NTIA Should Remove Letter of Credit Requirement in BEAD Program, Event Hears
Expanding available alternatives to letters of credit will increase the availability of BEAD for small and minority-owned businesses.
Teralyn Whipple
WASHINGTON, May 17, 2023 – The National Telecommunications and Information Administration should not require a letter of credit for its grant programs because it squeezes out small and minority-owned service providers, agreed industry leaders in a Broadband.Money event Wednesday.
Under current regulations for the $42.5-billion Broadband Equity, Access and Deployment program, grant applicants must provide a letter of credit to demonstrate their financial capacity to meet the program’s obligations throughout the construction process. A letter of credit is a document a bank provides on behalf of a network operator to guarantee that in the event of default of the build, the bank will reimburse the agreed upon funds to the NTIA.
Grant awardees are required to submit a letter of credit of 25 percent of the project costs on top of the 25 percent match requirement. With limited exceptions, the NTIA will enforce this regulation rigorously, the Commerce agency has said.
While the government aims to protect taxpayer dollars by securing a financial guarantee, industry experts questioned the effectiveness of a letter of credit in this context. “A letter of credit is a singularly bad way to go about this,” said Elizabeth Bowles, president of Aristotle ISP.
Due to the large investment, banks insist on cash collateral, which significantly increases the cost of receiving grant funds, said Bowles.
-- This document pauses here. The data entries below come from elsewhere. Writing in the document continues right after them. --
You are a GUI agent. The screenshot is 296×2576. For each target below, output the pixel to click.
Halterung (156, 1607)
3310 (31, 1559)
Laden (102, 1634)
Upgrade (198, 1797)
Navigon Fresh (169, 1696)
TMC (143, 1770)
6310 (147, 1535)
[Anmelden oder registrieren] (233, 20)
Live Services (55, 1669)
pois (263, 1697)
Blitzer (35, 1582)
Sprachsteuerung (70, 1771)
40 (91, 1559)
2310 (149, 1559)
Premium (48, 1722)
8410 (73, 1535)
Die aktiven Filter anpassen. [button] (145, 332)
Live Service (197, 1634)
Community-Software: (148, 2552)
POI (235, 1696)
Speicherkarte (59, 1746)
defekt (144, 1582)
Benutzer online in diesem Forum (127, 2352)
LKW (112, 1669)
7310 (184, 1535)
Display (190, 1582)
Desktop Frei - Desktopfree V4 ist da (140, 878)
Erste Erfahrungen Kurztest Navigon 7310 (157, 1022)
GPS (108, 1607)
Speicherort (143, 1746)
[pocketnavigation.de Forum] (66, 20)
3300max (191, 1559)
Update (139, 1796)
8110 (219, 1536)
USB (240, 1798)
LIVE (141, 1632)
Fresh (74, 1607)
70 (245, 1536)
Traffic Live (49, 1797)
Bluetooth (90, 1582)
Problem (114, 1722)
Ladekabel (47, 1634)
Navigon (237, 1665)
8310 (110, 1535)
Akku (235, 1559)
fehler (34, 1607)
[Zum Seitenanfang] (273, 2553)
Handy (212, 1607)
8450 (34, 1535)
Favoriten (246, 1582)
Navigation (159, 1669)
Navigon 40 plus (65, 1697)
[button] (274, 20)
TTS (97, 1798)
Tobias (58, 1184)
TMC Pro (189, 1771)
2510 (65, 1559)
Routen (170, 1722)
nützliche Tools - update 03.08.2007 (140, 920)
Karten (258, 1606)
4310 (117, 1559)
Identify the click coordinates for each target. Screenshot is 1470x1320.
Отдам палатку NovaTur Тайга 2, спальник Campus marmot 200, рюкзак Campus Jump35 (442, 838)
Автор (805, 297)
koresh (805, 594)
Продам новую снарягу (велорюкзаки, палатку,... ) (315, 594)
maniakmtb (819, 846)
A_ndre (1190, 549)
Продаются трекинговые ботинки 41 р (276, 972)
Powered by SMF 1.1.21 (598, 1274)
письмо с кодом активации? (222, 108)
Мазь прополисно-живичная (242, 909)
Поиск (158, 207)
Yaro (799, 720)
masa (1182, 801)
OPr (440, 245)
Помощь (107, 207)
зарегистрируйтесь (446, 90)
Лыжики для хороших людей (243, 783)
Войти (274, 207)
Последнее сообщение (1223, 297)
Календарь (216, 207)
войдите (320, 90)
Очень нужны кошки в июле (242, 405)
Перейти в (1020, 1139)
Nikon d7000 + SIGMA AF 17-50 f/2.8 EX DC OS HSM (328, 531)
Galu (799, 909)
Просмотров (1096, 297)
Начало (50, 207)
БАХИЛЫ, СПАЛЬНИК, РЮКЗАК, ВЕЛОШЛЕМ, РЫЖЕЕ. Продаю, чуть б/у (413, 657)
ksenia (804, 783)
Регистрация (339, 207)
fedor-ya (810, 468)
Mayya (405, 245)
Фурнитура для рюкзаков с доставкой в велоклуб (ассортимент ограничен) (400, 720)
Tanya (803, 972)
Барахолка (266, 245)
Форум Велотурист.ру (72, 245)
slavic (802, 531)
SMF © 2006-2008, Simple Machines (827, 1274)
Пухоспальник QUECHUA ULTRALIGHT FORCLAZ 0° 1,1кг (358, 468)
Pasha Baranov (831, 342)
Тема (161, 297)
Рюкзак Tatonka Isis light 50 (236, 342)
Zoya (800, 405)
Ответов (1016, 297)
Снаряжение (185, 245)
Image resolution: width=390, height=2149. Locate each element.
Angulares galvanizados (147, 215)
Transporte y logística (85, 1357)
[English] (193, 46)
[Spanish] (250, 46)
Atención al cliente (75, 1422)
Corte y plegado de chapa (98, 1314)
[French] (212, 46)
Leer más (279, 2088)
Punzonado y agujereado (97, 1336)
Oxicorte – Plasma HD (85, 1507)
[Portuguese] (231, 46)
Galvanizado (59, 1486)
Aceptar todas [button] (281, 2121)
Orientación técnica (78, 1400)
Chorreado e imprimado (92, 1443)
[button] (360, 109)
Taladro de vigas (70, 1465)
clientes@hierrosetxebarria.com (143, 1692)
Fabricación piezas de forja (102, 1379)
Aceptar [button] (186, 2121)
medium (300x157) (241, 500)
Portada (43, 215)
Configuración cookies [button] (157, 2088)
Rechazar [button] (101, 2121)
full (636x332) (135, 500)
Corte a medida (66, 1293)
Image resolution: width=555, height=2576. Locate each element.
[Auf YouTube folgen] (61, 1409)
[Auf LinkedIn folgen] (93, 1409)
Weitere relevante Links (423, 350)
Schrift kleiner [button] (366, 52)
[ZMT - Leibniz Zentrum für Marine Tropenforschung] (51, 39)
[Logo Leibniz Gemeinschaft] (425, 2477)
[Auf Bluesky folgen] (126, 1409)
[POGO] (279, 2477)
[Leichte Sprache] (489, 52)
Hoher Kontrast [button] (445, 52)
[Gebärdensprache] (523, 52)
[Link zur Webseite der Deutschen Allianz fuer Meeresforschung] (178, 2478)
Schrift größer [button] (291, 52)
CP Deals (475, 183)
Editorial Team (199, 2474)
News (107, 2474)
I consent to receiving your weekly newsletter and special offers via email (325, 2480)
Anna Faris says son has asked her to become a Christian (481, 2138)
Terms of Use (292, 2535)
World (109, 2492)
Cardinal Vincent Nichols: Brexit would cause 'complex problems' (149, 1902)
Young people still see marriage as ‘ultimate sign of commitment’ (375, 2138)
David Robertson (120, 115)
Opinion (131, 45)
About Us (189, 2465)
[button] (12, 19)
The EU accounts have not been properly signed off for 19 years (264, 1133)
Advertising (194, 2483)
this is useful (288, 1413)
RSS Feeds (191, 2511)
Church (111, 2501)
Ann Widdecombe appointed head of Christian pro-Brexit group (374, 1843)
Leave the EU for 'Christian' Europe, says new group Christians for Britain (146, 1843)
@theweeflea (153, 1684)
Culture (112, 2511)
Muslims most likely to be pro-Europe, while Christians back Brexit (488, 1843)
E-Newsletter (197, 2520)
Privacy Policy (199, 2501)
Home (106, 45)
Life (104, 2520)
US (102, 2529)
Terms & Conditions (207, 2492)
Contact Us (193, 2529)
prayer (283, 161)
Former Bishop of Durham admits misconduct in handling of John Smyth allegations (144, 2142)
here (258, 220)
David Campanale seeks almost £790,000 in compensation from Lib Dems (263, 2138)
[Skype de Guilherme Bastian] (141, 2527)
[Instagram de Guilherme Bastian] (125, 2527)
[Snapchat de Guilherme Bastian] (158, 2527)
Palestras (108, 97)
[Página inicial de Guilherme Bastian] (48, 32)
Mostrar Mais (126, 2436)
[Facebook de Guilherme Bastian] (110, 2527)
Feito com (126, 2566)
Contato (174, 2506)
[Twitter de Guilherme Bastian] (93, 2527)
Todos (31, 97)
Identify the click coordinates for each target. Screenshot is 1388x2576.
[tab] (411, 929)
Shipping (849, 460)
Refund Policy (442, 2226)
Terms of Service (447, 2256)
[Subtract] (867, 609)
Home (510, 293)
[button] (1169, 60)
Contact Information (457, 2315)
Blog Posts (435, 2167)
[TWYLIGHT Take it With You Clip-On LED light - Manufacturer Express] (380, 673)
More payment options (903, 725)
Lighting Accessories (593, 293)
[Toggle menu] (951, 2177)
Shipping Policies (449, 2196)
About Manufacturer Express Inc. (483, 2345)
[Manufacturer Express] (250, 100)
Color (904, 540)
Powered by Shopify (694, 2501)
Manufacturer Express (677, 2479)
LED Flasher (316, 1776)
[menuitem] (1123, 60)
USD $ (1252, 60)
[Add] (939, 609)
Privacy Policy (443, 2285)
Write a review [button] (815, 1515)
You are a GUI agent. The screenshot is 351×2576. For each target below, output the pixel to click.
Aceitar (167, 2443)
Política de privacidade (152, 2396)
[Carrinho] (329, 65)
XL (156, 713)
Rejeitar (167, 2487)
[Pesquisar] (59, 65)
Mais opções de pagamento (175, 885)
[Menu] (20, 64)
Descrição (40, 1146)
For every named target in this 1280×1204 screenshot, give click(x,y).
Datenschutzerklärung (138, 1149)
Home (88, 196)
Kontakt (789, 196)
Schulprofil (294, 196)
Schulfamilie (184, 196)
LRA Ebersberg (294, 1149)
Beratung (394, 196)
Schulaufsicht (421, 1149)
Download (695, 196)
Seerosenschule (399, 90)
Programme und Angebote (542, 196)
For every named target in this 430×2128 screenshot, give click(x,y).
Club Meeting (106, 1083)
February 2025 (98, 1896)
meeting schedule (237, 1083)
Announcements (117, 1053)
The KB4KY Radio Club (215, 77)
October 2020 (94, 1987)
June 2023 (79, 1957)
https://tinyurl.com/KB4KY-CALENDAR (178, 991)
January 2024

Furthermore, the cash held by banks as collateral is essentially untouchable during the project, which limits the capital available to invest in the projects, she added.
The requirement disproportionately affects minority-owned and small businesses that often do not have the necessary capital to get a letter of credit and rely on non-cash assets, said Bowles.
Several BEAD provisions require the inclusion of small and minority-owned ISPs, but the NTIA has made it nearly impossible for these businesses to succeed with its letter of credit requirements, said Philip Macres, principle of Klein Law Group.
Industry leaders and trade associations need to “get loud” on this subject and pressure the NTIA to change its rules, urged Bowles.
Beside removing the letter of credit requirement entirely, Bowles also said other solutions to protect the taxpayer may include insurance, performance bonds that require repayment if the project is not completed, and expanding who can issue a letter of credit to include other wealthy entities and venture capitalist funds.